株式会社ADDIXが25~29歳のミレニアル世代の女性を対象に行った情報収集の方法に関する調査によると、SNSはコンテンツを楽しむものであり、きちんとした情報を収集するなら雑誌などの書籍を利用する、と情報源を使い分けている傾向があります。活字への信頼感をもつ層といってもいいでしょう。
一方、Z世代はYouTubeやTikTokなど、動画系SNSのコンテンツによりさまざまな情報を得られるようになったため、それらを閲覧する時間が増え、相対的に活字離れが進んでいるといわれています。株式会社ネオマーケティングによるZ世代への調査で、余暇に行うこととして「読書」が下位に位置しているという結果も出ています。
3.消費行動の動機
3つ目の違いは、消費行動の動機です。
Y世代(ミレニアル世代)は、モノを購入するプロセスそのものや体験に価値を感じるのが特徴。優れた体験ができるものであれば、お金を出すことに抵抗を感じにくいとされています。個性を伸ばす教育が行われた「ゆとり世代」を含むミレニアル世代は、大量消費よりも商品が持つ個性やストーリー、かけがえのない顧客体験を重んじる傾向にあります。
Z世代は不況の時代に成長したため、現実主義といわれています。ミレニアル世代に比べて貯金や将来への投資意識が高く、自分に適したものを必要な分だけ好んで買う傾向にあります。カルチュア・コンビニエンス・クラブ株式会社が実施した若者のライフスタイルに関する調査によると、18〜20歳は「今後の未来のこと」「お金のこと」に不安を持っている傾向があるそうです。

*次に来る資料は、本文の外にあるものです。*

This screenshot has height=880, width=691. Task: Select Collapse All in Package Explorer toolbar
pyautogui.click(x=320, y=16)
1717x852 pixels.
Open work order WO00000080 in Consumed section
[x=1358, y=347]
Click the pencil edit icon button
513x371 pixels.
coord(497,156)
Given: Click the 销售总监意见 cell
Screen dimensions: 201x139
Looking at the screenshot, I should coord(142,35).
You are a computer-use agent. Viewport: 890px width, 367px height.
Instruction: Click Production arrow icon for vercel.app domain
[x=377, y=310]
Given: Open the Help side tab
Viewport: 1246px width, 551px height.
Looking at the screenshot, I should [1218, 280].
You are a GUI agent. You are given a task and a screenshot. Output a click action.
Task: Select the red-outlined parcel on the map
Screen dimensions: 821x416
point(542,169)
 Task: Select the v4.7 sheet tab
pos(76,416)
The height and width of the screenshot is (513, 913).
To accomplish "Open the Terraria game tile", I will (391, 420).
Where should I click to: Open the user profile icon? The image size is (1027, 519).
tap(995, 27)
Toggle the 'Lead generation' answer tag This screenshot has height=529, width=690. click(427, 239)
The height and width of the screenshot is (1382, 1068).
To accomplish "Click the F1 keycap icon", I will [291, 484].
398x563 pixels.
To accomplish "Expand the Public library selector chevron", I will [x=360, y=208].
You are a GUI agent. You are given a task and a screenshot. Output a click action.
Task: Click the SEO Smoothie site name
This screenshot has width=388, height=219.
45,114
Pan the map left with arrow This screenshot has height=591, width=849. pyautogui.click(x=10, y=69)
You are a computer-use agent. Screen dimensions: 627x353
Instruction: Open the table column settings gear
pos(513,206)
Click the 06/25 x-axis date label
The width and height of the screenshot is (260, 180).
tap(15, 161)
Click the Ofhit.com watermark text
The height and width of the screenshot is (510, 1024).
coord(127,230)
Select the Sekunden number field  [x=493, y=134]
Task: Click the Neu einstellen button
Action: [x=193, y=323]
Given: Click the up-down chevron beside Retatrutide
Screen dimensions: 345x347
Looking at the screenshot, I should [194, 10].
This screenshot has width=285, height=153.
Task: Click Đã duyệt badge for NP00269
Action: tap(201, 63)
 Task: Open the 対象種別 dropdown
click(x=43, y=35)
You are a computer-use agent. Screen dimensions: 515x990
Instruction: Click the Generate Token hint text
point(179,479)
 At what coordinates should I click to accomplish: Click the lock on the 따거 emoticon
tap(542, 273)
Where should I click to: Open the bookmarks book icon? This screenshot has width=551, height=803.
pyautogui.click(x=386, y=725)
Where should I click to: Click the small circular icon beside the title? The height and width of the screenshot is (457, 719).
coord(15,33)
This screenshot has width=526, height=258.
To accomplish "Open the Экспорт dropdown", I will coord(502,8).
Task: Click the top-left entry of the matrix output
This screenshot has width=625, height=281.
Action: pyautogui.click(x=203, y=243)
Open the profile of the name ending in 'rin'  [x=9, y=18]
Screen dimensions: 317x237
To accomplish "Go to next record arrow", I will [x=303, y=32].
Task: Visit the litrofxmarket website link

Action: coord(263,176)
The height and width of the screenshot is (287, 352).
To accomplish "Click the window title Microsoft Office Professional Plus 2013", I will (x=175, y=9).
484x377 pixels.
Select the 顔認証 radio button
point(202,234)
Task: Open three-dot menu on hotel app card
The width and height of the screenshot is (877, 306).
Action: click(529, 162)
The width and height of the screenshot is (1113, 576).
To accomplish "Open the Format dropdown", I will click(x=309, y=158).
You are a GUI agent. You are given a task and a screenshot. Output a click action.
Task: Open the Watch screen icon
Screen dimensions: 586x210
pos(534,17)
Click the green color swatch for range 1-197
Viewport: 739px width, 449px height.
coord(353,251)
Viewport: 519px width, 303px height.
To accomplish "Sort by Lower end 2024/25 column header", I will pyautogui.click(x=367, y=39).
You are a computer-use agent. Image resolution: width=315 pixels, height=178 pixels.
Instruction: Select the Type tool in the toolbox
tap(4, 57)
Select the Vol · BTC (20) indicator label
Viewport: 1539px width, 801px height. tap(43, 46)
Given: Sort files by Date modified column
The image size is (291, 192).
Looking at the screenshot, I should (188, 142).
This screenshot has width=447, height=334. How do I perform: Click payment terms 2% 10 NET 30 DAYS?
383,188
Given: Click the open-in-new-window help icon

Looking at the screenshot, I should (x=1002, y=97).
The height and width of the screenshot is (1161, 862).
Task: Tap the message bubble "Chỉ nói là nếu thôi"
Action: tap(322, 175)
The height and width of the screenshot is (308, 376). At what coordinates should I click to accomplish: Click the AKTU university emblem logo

Z世代の価値観に合わせた訴求方法とは?心をつかむ3つのポイント
Z世代にうまく商品やサービスを訴求するには、どのようにすればよいのでしょうか。Z世代の心をつかむための3つのポイントを解説します。
ポイント1.長期的な価値を訴求する
1つ目のポイントは、長期的な価値を伝えることです。
モノ・コトの消費に対してシビアな目を持つZ世代は、支払う金額に対する「コスパ」と費やす時間に対する「タイパ(タムパ)」を重視します。倹約家と思われがちですが、高価なものでも自分にとって価値があり、長期的に見てお得であることがわかれば、出費を惜しみません。Z世代に受け入れられやすい価値観の商品をアピールし、高価でも長く利用できることを訴求しましょう。
ポイント2.共感を得られるポイントを作る
2つ目のポイントは、Z世代が共感しやすいポイントを作ることです。
Z世代は企業名やブランドなどの社会的な価値を信用しすぎない傾向があります。自身が大事にしている価値観と共鳴し、周囲にシェアしたいと思った商品やサービスを利用します。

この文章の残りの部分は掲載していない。